All individual isolates were very distinct from one other (Fig. 1) except for two of the laboratory lines [labeled “H(AW)” and “Malayan”], which were virtually identical to each other and to the published H strain reference genome sequence (19). Only 251 SNPs were identified among these three sequences [numbers of pairwise differences: H reference vs. Malayan = 226; H reference vs. H(AW) = 221; Malayan vs. H(AW) = 57], 18 of which were in the coding regions of nine genes (Table S2) and two of which (PKH_112660 and PKH_133910) are members of the Apetala 2 (AP2) gene family of transcription factors. Interestingly, the SNP on one of the AP2 genes (PKH_133910) led to the only stop codon mutation identified in the laboratory isolates, in line H(AW). It is notable that the MR4-H strain sequence [obtained from the Malaria Research and Reference Reagent Resource Center (MR4) repository as supposedly the reference H strain genome] was very different from the published H strain reference sequence. This difference, together with the observation that the line called “Malayan” was virtually identical to the H strain reference sequence, suggests historical mislabeling or mix up of laboratory lines. It is likely that most or all of the SNPs differentiating the three nearly identical genome sequences (including those in the AP2 genes) were derived by mutations during laboratory passage in rhesus macaques or more recently in culture. For subsequent analysis of diversity between different sampled isolates, only one of these nearly identical H strain-like sequences (Malayan) was included.

Fig. 1.

Fig. 1.

Deep genomic population substructure in P. knowlesi. Neighbor-joining tree based on pairwise nucleotide diversity (π) between isolates using high-quality SNPs from 53 samples (48 clinical isolates from human patients and five laboratory samples maintained in rhesus macaques). This tree shows three major clusters representing two subgroups of clinical isolates (cluster 1, n = 38; cluster 2, n = 10) and a third cluster of laboratory isolates (cluster 3, n = 5) together with the reference genome sequence H(Ref). Clusters 1 and 2 occurred sympatrically at both of the sampling sites (in Kapit, 25 and 8 in each cluster respectively; in Betong, 13 and 2 respectively). Two of the cluster 3 laboratory isolates, labeled “H(AW)” and “Malayan,” were nearly identical to each other and to the reference genome sequence. The isolate labeled here as “MR4H” was received from the MR4 reagent repository labeled as the “H” strain.

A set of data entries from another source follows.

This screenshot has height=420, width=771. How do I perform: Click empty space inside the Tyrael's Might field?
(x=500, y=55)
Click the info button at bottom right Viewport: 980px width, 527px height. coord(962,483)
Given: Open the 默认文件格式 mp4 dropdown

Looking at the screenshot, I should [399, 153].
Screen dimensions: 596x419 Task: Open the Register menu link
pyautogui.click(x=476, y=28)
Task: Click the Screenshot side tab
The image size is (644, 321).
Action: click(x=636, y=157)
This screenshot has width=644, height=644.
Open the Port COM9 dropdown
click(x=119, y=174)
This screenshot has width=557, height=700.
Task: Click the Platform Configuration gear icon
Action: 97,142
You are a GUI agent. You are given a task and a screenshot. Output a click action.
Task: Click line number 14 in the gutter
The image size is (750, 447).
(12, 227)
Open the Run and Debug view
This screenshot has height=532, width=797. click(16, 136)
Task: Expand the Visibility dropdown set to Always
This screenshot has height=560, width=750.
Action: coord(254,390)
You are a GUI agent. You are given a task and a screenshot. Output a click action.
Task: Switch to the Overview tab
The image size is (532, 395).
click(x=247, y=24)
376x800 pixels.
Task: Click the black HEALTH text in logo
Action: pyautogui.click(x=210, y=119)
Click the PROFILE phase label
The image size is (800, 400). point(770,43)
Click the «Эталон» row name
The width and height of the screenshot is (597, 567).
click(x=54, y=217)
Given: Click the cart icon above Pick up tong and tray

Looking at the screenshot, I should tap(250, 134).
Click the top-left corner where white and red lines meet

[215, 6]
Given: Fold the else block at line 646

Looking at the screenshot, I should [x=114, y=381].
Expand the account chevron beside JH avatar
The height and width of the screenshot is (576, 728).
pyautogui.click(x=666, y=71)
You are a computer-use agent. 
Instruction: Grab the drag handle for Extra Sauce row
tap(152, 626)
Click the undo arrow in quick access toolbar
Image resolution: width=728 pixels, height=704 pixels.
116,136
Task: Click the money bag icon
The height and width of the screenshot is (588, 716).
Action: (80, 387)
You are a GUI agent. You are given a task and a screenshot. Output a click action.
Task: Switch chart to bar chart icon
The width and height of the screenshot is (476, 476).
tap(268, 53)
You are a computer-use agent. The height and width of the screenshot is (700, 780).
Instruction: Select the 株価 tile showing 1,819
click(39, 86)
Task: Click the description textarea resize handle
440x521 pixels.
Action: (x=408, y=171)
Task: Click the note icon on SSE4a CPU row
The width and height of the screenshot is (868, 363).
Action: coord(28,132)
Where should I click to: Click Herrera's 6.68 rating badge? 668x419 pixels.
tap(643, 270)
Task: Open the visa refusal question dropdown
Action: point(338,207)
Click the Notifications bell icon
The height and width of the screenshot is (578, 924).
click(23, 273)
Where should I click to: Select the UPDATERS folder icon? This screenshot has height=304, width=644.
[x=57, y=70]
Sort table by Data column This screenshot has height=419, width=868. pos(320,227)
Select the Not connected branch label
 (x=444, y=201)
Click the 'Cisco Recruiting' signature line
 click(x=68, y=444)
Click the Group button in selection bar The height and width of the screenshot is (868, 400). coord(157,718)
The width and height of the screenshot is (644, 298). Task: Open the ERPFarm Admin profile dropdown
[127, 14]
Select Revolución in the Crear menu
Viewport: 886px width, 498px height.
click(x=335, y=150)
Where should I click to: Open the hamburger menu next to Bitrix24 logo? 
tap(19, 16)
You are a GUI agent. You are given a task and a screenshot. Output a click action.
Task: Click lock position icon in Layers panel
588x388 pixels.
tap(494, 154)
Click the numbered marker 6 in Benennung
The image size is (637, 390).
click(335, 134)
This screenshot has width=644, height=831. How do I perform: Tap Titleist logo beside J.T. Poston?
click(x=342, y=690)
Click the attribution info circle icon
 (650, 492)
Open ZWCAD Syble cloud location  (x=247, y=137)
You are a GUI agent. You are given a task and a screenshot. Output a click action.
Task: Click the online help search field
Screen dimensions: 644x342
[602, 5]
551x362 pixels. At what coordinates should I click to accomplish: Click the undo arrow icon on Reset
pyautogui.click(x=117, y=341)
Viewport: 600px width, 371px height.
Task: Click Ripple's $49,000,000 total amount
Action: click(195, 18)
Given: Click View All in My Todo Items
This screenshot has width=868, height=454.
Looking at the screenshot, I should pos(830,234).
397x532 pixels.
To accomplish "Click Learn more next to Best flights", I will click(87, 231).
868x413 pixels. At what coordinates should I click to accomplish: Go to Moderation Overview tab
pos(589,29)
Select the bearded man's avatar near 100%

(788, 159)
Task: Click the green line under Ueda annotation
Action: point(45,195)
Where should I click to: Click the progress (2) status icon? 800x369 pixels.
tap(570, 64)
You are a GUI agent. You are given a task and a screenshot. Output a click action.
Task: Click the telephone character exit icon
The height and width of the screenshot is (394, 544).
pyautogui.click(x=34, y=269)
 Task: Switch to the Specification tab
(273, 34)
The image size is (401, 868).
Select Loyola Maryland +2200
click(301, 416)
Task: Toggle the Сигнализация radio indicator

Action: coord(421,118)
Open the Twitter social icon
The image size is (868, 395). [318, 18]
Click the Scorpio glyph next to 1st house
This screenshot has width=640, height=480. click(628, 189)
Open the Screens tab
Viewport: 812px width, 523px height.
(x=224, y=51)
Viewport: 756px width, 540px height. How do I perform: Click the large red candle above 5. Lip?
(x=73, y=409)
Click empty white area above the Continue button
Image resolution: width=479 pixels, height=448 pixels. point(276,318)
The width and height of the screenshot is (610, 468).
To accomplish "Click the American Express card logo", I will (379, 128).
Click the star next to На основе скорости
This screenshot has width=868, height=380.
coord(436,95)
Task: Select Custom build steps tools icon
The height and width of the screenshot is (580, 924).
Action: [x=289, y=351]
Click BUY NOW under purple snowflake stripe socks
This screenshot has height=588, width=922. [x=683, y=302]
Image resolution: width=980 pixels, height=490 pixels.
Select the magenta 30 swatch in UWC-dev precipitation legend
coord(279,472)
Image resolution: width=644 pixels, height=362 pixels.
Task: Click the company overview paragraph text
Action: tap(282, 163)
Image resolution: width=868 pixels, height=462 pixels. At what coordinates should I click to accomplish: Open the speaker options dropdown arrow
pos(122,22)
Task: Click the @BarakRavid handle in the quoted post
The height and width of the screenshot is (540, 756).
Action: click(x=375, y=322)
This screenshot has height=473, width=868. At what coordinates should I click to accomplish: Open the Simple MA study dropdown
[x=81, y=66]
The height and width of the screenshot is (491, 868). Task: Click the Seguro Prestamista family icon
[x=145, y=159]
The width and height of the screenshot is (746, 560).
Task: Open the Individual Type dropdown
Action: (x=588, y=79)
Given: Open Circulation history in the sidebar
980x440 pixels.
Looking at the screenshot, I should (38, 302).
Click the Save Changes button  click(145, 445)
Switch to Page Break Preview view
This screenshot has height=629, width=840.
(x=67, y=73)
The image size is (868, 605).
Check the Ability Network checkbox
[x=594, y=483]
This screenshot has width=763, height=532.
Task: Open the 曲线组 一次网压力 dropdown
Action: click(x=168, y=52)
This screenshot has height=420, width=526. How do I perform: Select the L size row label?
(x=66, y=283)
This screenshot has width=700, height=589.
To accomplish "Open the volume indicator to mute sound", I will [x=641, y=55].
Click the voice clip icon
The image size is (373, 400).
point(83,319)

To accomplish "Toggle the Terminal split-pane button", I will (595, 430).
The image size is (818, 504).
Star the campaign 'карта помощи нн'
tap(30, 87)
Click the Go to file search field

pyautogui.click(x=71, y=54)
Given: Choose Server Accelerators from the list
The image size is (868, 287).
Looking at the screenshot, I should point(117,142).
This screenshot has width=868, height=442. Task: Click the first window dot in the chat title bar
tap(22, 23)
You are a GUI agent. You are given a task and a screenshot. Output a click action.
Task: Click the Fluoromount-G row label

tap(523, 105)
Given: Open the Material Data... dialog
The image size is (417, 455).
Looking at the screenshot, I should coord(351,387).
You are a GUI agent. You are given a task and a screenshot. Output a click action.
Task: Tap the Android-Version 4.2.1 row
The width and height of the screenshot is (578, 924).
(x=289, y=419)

Major Substructure Within the P. knowlesi Species.

Analysis of pairwise nucleotide differences among all the isolates revealed three main clusters. The largest two represent subgroups of the clinical isolates (cluster 1, n = 38; cluster 2, n = 10), and a third comprises the laboratory isolates (cluster 3, n = 5 with n = 4 being distinct) (Fig. 1). Principal components analysis (PCA) confirmed the presence of the three groups, with the first two principal components accounting for 26% of the variation (Fig. S1). The nucleotide divergence between cluster 3 and the others [for clusters 1 vs. 3, genetic distance (DXY) = 8.4 × 10−3; for cluster 2 vs. 3 DXY = 8.1 × 10−3) was slightly higher than between the clinical isolate clusters 1 and 2 (DXY = 6.3 × 10−3) (Fig. S2). The assignment of the clinical isolates into two distinct clusters shown here also was compared with an independent assignment recently performed using a STRUCTURE analysis of 10-locus microsatellite genotype data for 40 of the 48 isolates (18). All isolates had the same cluster assignment by both methods, except for one cluster 1 isolate, which had an intermediate cluster assignment in the microsatellite analysis (Fig. S3).

Fig. S1.

Fig. S1.

Identifying the population structure using PCA. A PCA of SNPs from all 53 sequenced P. knowlesi samples reveals three main subgroups representing two clusters of the clinical isolates and a third cluster of laboratory samples. These subgroups correspond exactly to the three clusters shown in Fig. 1. Samples from Kapit (n = 33) and Betong (n = 15) are both distributed evenly in the two major clusters (overlapping points on the plot have obscured the visibility of two isolates from Betong within cluster 2). The first two principal components shown here account for a large proportion (26%) of the total variation in the data.

Fig. S2.

Fig. S2.

Divergence (DXY) between each of the three major P. knowlesi clusters in sliding windows of 50 kb (with a step size of 25 kb) across the genome. The average DXY values (differences per nucleotide × 10−3) for the 14 chromosomes were 5.44, 5.61, 6.25, 6.38, 5.71, 5.54, 7.64, 6.25, 6.20, 5.83, 5.62, 6.64, 7.08, and 5.87, respectively.

Fig. S3.

Fig. S3.

The concordance of cluster assignment based on sequence data of 40 clinical isolates analyzed here with the previous assignment of these isolates based on a previously published STRUCTURE analysis of 10-locus microsatellite genotypes (18).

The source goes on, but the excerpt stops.